### [Исходный текст]
******************************

Сейчас у меня много идей, которые я хотел бы воплотить, но в этих проектах хочу видеть «себя». Я не хочу распыляться на всё подряд, идти за всем, что заинтересовало. Смотря на свои последние работы, решил, что хочу сосредоточиться на лошади. Всё. Всадники, лошадь, уздечки, подковы. А так, в мире много очень интересного, но просто хочется сосредоточить творчество на лошади. У меня есть мечта создать что-то вроде центра, посвящённого лошадям. Не музей, а пространство, где можно было бы глубже раскрыть эту тему.

Хотите других художников туда пригласить? Или это пока ещё просто мечта?

Да, пока я думаю. У меня есть мастерская, небольшой участок. Изначально я хотел сделать там арт-резиденцию: дом-гостиницу для художников, поставить несколько юрт, где они могли бы останавливаться. Я долго обдумывал эту идею, мечтал о ней несколько лет. Но недавно испугался, потому что не хочу быть администратором. Хочу остаться просто художником (улыбается). Поэтому я решил сосредоточиться на другом — создать галерею, где только лошади и всё. Знаете, время быстро идёт, ничего не успевается в этой жизни. Хочется, чтобы только лошади были. Седло… стремена… Вот такие планы у меня.

Кокпар. Идентичность. Экзотизация

Образ кокпаристов у вас один из ключевых. И экспозиция на выставке в Aspan Gallery тоже завязана на этом образе. Для вас это символ маскулинности, казахской идентичности или что-то другое?

Вы же знаете, более 5000 лет назад приручили лошадей на территории Казахстана, этот факт тоже толкает на идею создать какие-то образы. Лошадь для казахов имеет особое значение. Но я не могу сказать: «Вот я люблю лошадь, без лошади не могу!». Многим интересна лошадь. В истории есть много примеров, кочевники использовали лошадей для освоения территории и всадники олицетворяют для меня огромную мощь.

Кокпар — это же очень грубая игра. Иногда со стороны смотреть страшно, думаю «Хватит, я больше не пойду». Но всё равно тянет. Просто интересно, понимаете, когда много лошадей. Лошадь — это ни корова, ни верблюд, ни слон. Для меня это что-то, что сложно объяснить. Мне хочется смотреть, изучать. В кокпаре очень много интересного. У меня есть серия фотографий, где видны на спинах разные логотипы: надписи «Париж», «Италия» и другие. Может кому-то это и покажется экзотичным, но для меня — нет.

Меня также увлекает их одежда: сапоги разных форм, высокие каблуки, ручная работа.  В городе такого не встретишь. Мне нравится дизайн этой одежды и обуви, лица людей там совсем другие. Лучше всего прийти самому и смотреть, как на выставку.

******************************

### [Раздел данных]

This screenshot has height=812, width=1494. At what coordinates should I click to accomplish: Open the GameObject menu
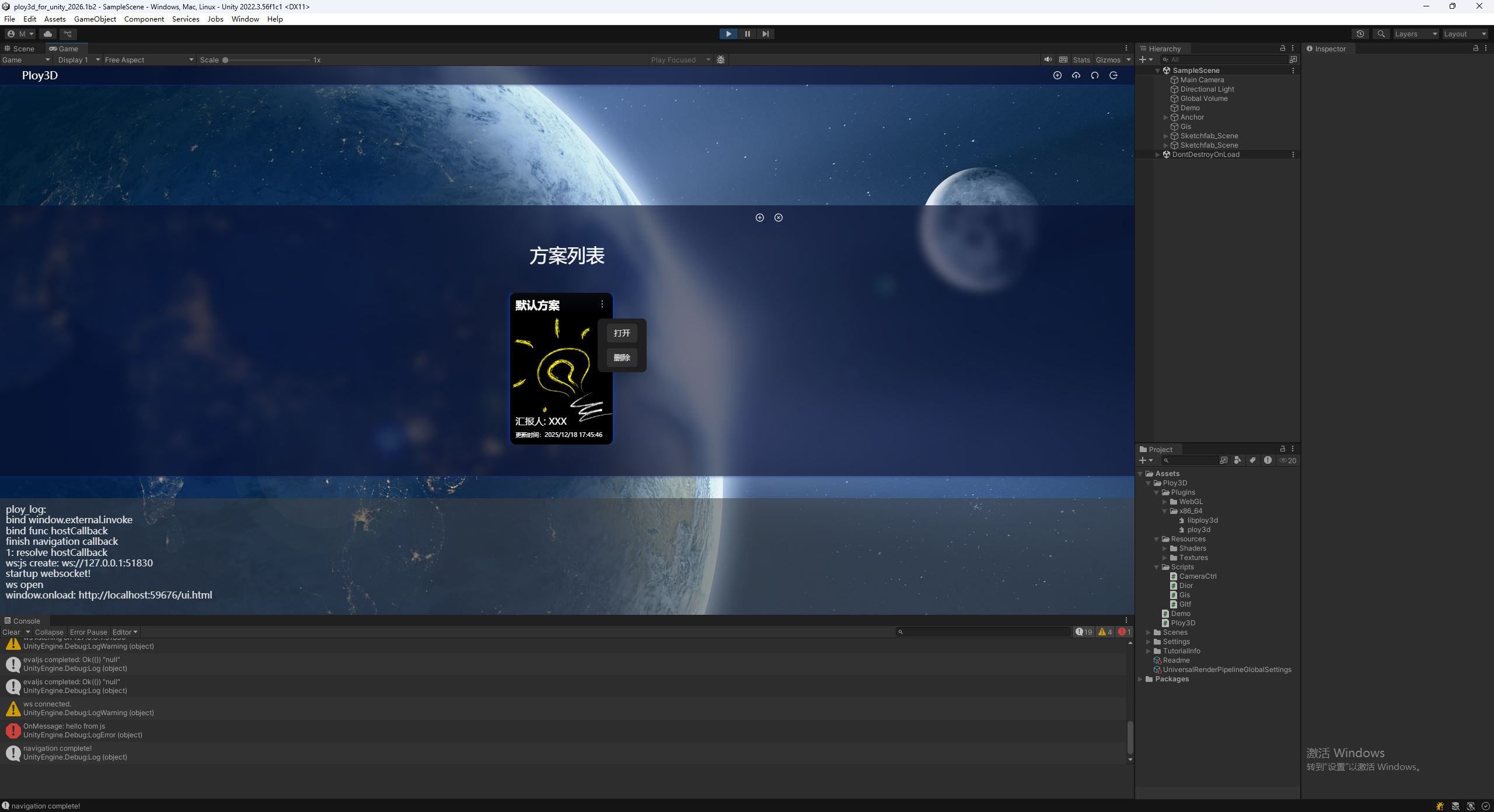[x=95, y=19]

******************************

### [Требования к заданиям]
1) Можете перепечатать фрагмент интервью о лошадях от «Меня также увлекает» до «как на выставку.»?
2) Как могло бы продолжиться интервью о лошадях после его последней фразы? Напишите продолжение.

### [Ответы по заданиям]
1)
Меня также увлекает их одежда: сапоги разных форм, высокие каблуки, ручная работа.  В городе такого не встретишь. Мне нравится дизайн этой одежды и обуви, лица людей там совсем другие. Лучше всего прийти самому и смотреть, как на выставку.

2)
Вам интереснее наблюдать за лошадьми или за всадниками?

Вы же видели видео на выставке? Там огромная масса, клубы пыли. Иногда они крутятся вокруг этого козла как по спирали, как будто звёздное небо, эта пыль. Помню, кто-то писал мне про кокпар: «В космосе каждая пылинка хочет найти своё место под солнцем». Если сверху наблюдать, это же космос.

Раньше мы снимали с помощью строительного крана. Ставили его, чтобы запечатлеть эти движения с высоты, я просто этот кран нигде не показывал. А сейчас уже дроном снимаем, кран нарушает технику безопасности. И когда наблюдаете, это очень, не знаю, это очень супер. И вот этот запах, и когда зимой пар поднимается, — это очень классно.

Вы сами пробовали играть?

Нет. Я на лошади снимал. Очень опасно, когда много лошадей. Надо или снимать, или играть кокпар.

Что вы думаете про экзотизацию образа кочевника и других национальных элементов. Где начинается экзотизация и где она, по-вашему, заканчивается?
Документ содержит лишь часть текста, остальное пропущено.